*Training an XGBoost model on the Walmart Daily data to identify anomalies in it.*

# Start

## Import

In [1]:
import pandas as pd
from sklearn.model_selection import train_test_split
from sklearn.preprocessing import LabelEncoder
from xgboost import XGBClassifier
from sklearn.metrics import accuracy_score, classification_report
import joblib
import datetime 

In [2]:
base_folder = 'C:\\Geeta\\learning\\projects\\AnomalyDetectionSXM\\Notebooks\\Datasets\\Pipeline'
dataset_name = 'Walmart_Weekly'
train_file = base_folder + '/train/' + dataset_name +'_train.csv'
inference_file = base_folder + '/inference/' + dataset_name +'_inference.csv'

current_date_time = datetime.datetime.now().strftime("%Y-%m-%d_%H-%M-%S")
model_file_path = base_folder + '/xgboostADmodel_' + dataset_name + current_date_time + '.pkl'

inference_results_file = base_folder + '/inference/' + dataset_name +'_inference_results.csv'

target = 'Weekly_Sales'
# target = 'Daily_Sales'

# Group the data by 'State' and perform lag shifting within each group
groupby_cols=['State'] 

# Define lag columns to consider
lag_columns = ['Weekly_Sales', 'Temperature']#, 'Fuel_Price', 'CPI', 'Unemployment']
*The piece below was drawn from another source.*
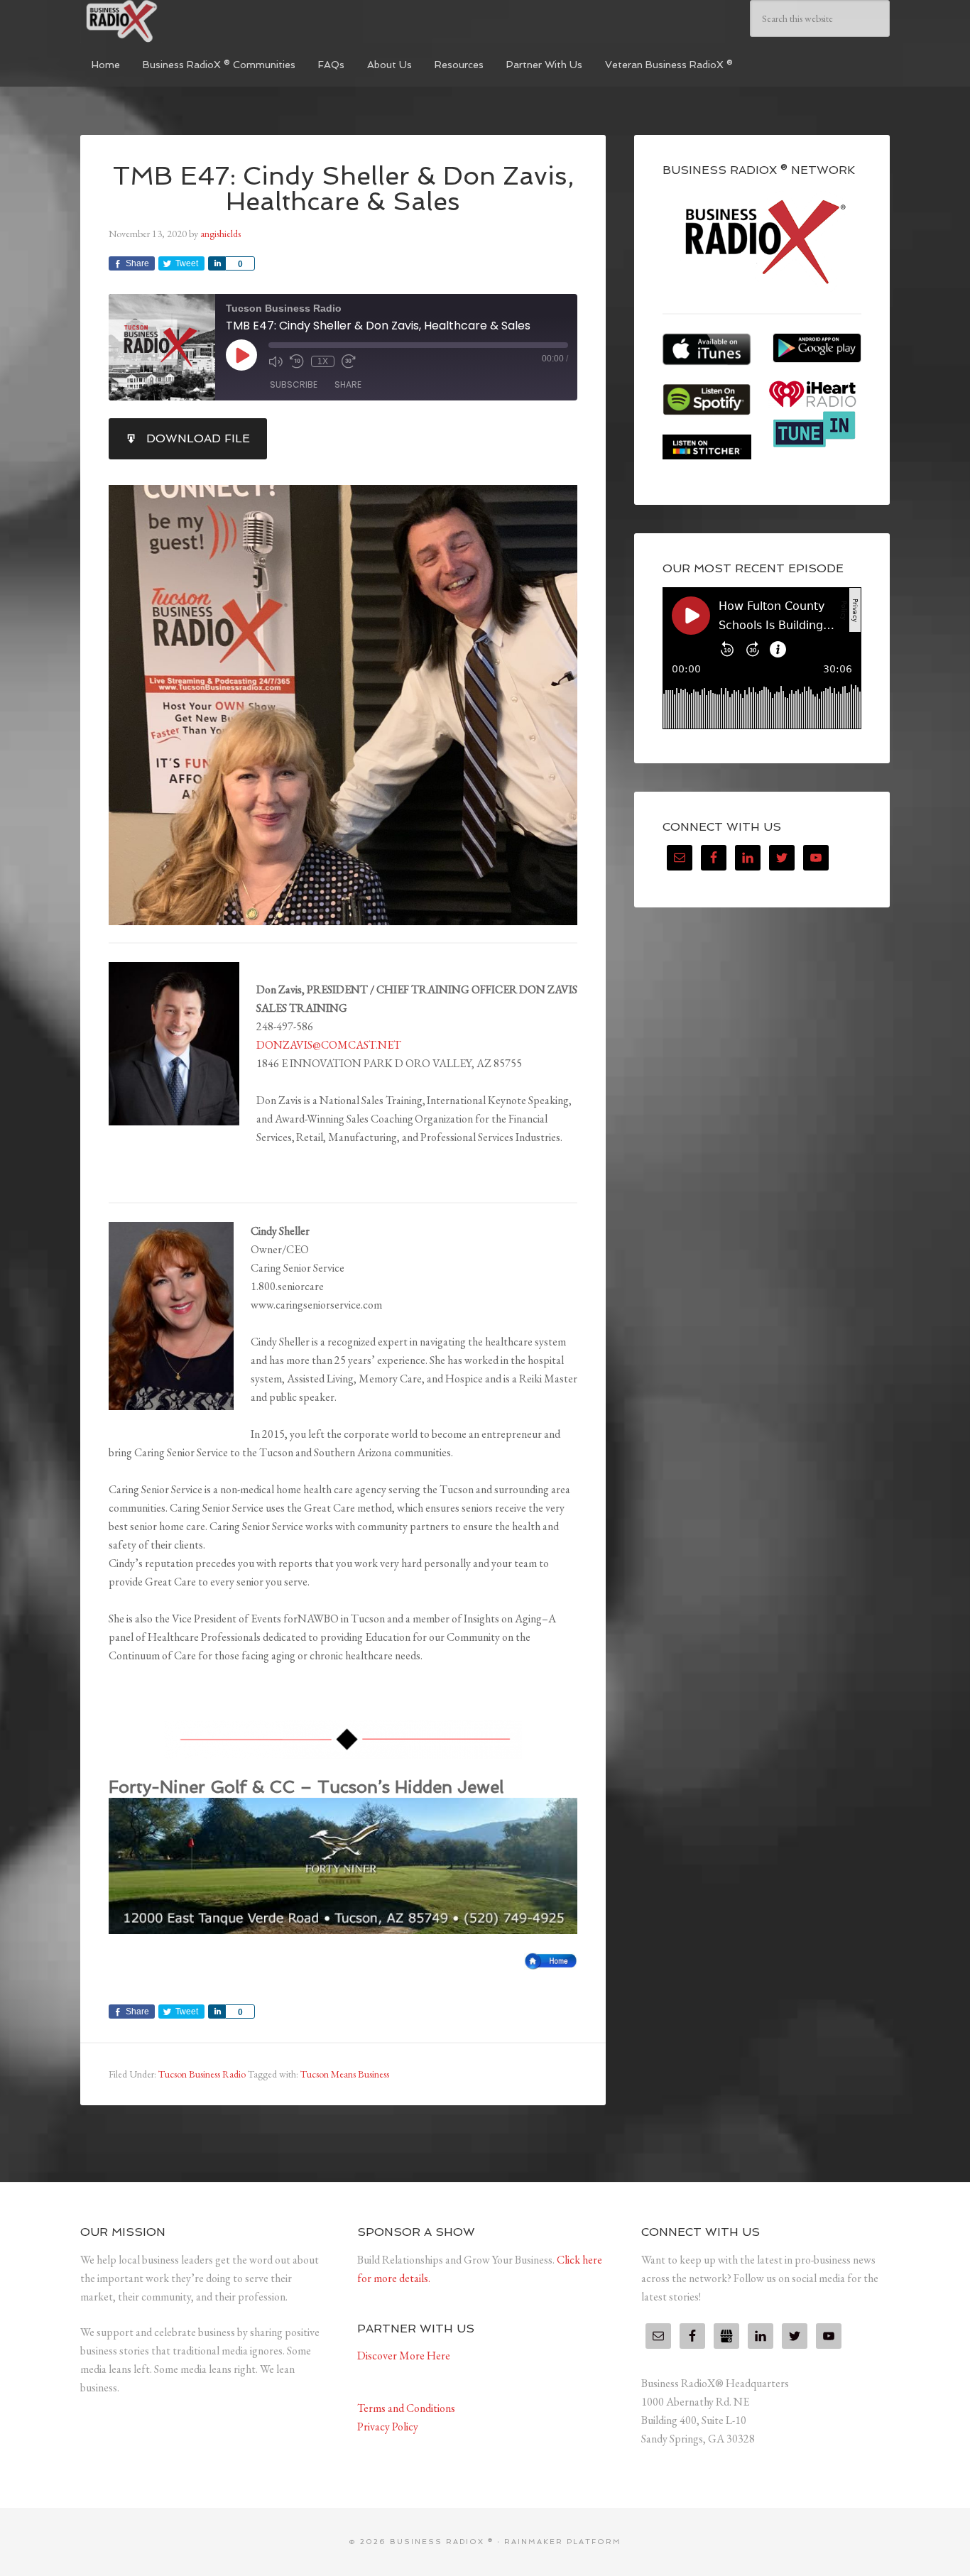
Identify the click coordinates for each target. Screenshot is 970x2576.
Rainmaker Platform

# Define the lag values to be used
lags = [1, 2, 4]  # Example lag values of 1 week and 2 weeks

state_encoder = 'label_encoder_State.pkl'

In [3]:
data_path = train_file

In [4]:
data_path

'C:\\Geeta\\learning\\projects\\AnomalyDetectionSXM\\Notebooks\\Datasets\\Pipeline/train/Walmart_Weekly_train.csv'

## Load Dataset

In [5]:
def read(data_path, sheet_name = '', usecols = None):
    df = pd.DataFrame()
    if data_path.split('.')[-1] == 'xlsx':
        if sheet_name:
            df = pd.read_excel(data_path, sheet_name=sheet_name, usecols=usecols)
        else:
            df = pd.read_excel(data_path, usecols=usecols)
        print("Shape of the data in file {} is {}".format(data_path, df.shape))
    else:
        try:
            df = pd.read_csv(data_path)
            print("Shape of the data in file {} is {}".format(data_path, df.shape))
            if df.shape[0] == 0:
                print("No data in file {}".format(data_path))
        except Exception as e:
            print("Issue while reading data at {} \n{}".format(data_path, e))
    return df


def standardize_date_col(dataframe, date_col):
    dataframe[date_col] = pd.to_datetime(dataframe[date_col], format='%d-%m-%Y', errors='coerce').fillna(pd.to_datetime(df['Date'], format='%d/%m/%y', errors='coerce'))
    # Convert all dates to 'mm-dd-yyyy' format
    dataframe[date_col] = dataframe[date_col].dt.strftime('%Y-%m-%d')
    return dataframe

     

In [6]:
# Read data from csv or excel, sheet_name is the sheet in excel that contians data 
data = read(data_path, sheet_name= 'RAW')
data.head(3)

Shape of the data in file C:\Geeta\learning\projects\AnomalyDetectionSXM\Notebooks\Datasets\Pipeline/train/Walmart_Weekly_train.csv is (710, 11)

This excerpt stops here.